As the global population increases, so does the need for job opportunities. So many new occupations have been born as we travelled through the ages, occupations that nobody even dreamed about until merely a few years ago.
The Internet, one of the greatest man-made inventions since the telephone, is also one of the best platforms of new-age job creation. Various kinds of Designers, Developers, Animators, Photographers, Social Media Managers, Content Writers, Copywriters, SEO Consultants, AdWords Operatives and a host of other new job-types have tackled the unemployment rate to some degree.
The mighty Internet offers so many benefits, like on-line shopping, Internet Banking, mobile GPS systems and libraries, communication, and many tutorials to help excel our careers and hobbies.
The best fringe benefit that the Internet provides is the coveted “working-from-home” aspect. With email and Skype communications, an entire archive of resources to Google, thousands of different software programs, and the latest public relations and marketing needs and demands, we find a lot more people working from home. Some even go as far as to start their own businesses from the comfort of their own property. This goes on to help save fuel and time spent on transportation to and from the office, as well as provide further benefit to those who are required to stay close to home for their children or health reasons.

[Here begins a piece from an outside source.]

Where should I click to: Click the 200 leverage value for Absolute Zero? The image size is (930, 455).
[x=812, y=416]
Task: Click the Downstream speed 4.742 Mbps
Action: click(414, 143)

The sad part, at least throughout South Africa, is that computer studies are not as focussed upon as it should be. Some, less fortunate, schools do not even have the proper computers or technology (or sometimes education) to teach children the essential computing skills required today. Browsing the ‘net’, typing an email in the proper format, setting up a Facebook and LinkedIn account, shopping on-line, or even looking for a new home or job; these are some aspects where computing skills can help kids and adults transition into a growing career path as fast as possible.

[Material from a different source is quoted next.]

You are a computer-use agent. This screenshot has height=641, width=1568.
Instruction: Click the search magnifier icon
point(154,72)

But for those who have already found the wonders that the Internet provides (and have come to understand the accompanied dangers as well), there is some amazing money, and more, to be made and added to the economic world.
If you’re looking to explore careers in the ever-advancing world of the wide web, here are a few basic questions to help you start taking some advantage of the Internet and to prevent from falling behind in a world that becomes more over-populated and job-tight every year:
- Do you know more than three functions that computers are used for?
- Do you know the difference between software and hardware?
- Do you know the differences between a Browser, a Website and the Internet?
- Do you know the benefits of social websites (like Facebook, Twitter and SoundCloud)?
- Do you know where Animations, Films, Songs and Computer/Video Games come from?
- Do you know the concepts of Internet Banking?
- Do you know how to use the Internet as a resource for finding services, jobs, housing and products?
“Adding “Proficient in Microsoft Office” at the bottom of your résumé under Skills, is not going to cut it anymore,” writes Forbes.com contributing writer and entrepreneurial guru, Jason Nazar, in his article, 20 Things 20-Year-Olds Don’t Get, “I immediately give preference to candidates who are ninjas in: Photoshop, HTML/CSS, iOS, WordPress, AdWords, MySQL, Balsamiq, advanced Excel, Final Cut Pro – regardless of their job position. If you plan to stay gainfully employed, you better complement that humanities degree with some applicable technical chops.”
In modern society, and in general, we should start educating our children to at least be aware of the intellectual and ever-expanding collection of occupations, and their affects within various businesses and communities. The only way to make informed and beneficial choices for the lifestyle and career we one day wish to lead is by being fully aware of how and why everything works around us.